Post 9-11, though, I think the lack of the combination of a clear-cut moral position and a clear-cut organized foe has eroded that certainty. This I blame on the civilian and high ranking military leadership, not the rank and file or even the mid-level really. It’s easy to grasp the concept of national security when you’re facing a nation like the USSR with nukes, and a world-wide military presence at a level that could give us at least a run for our money. It’s very hard to do so when your foe is a few guys with AKs and bombs living in fly-speck villages, or even a bunch of loosely-organized bandits with a big social media presence and a penchant for ultra-violence, but whose actions vis a vis the USA are more in the line of criminal activities than the military actions of a nation state.
This is a tough mission environment, to be sure.
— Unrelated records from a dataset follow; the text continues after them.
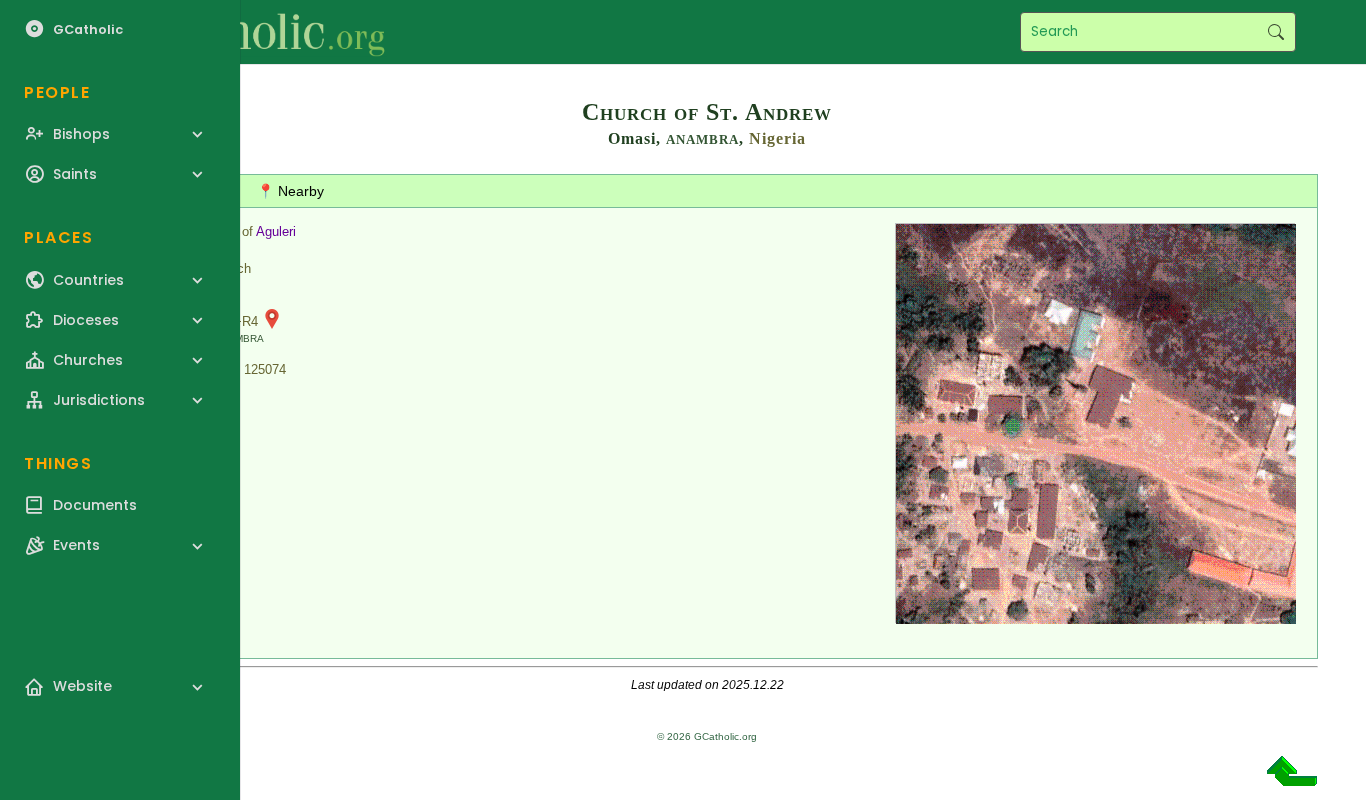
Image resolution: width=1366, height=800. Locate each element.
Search (1275, 32)
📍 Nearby (290, 191)
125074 (265, 369)
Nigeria (777, 138)
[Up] (1292, 778)
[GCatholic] (246, 32)
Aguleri (276, 231)
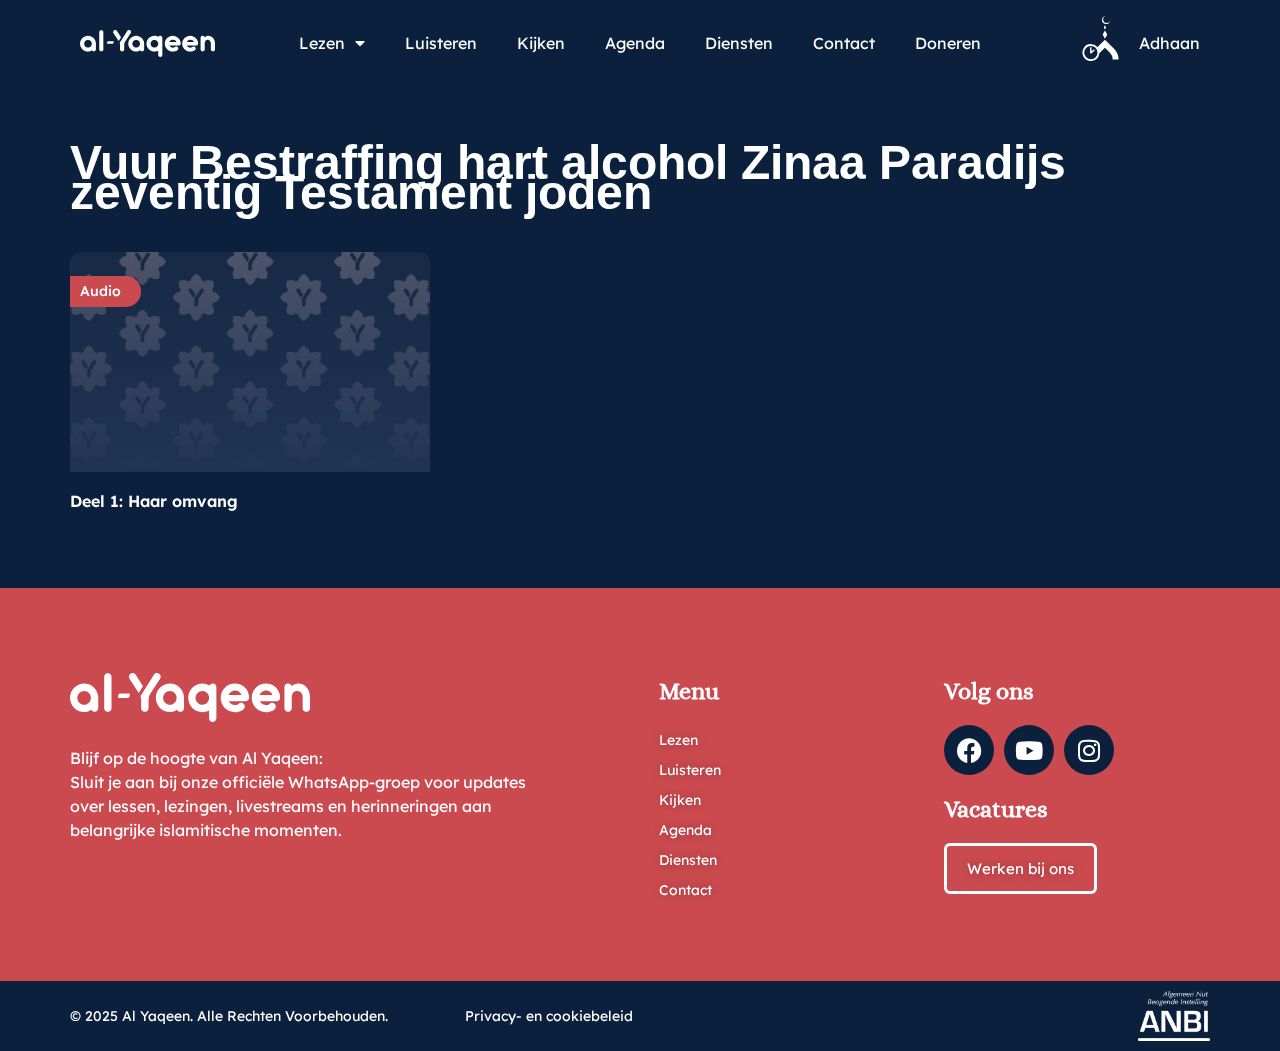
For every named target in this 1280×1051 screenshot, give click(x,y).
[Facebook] (969, 750)
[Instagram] (1089, 750)
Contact (844, 43)
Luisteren (441, 43)
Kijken (541, 43)
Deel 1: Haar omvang (154, 501)
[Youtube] (1029, 750)
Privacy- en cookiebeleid (549, 1016)
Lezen (322, 43)
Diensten (739, 43)
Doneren (948, 43)
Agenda (635, 43)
And I fault the military and defense leadership, civilian and military, for not, well, leading. Democrat and Republican, they resorted to vague generalities alternating with stereotypes and exaggerations designed to inflame and enrage rather than craft actual, you know, policies and guidance for the nation or the armed forces. It seems like a version of the old Army saying “do something, even if it’s wrong” became our sole national military strategy, and our civilian leadership seemed to forget about any other type of responses to complex world issues.
Well, twenty years down the road almost what do we have? Perpetual wars that have accomplished very little, the worst image abroad perhaps in our history, and IMO at least a military that, from the evidence we see on a too regular basis, is moving in a direction that is definitely not positive. Meanwhile, because we have not identified our essential goals and have not developed actual policies, countries like Russia can pretty much make inroads into areas we used to think were vital, and because we’ve abdicated any policy other than war, and we can’t go to war with the Russians, we’ve backed ourselves into a corner. Same thing with China. There’s zero reason to be on any sort of collision course with Beijing in terms of military conflict, and every reason to be working with them as healthy competitors and sometimes partners in reinforcing each other’s economic positions; it’s not a zero-sum game IMO, but because we seem to have no vocabulary other than a war one (trade war, etc.) there’s no room for maneuver.
It is this climate that, to me, has shaped what I perceive as the rot in the military establishment. YMMV.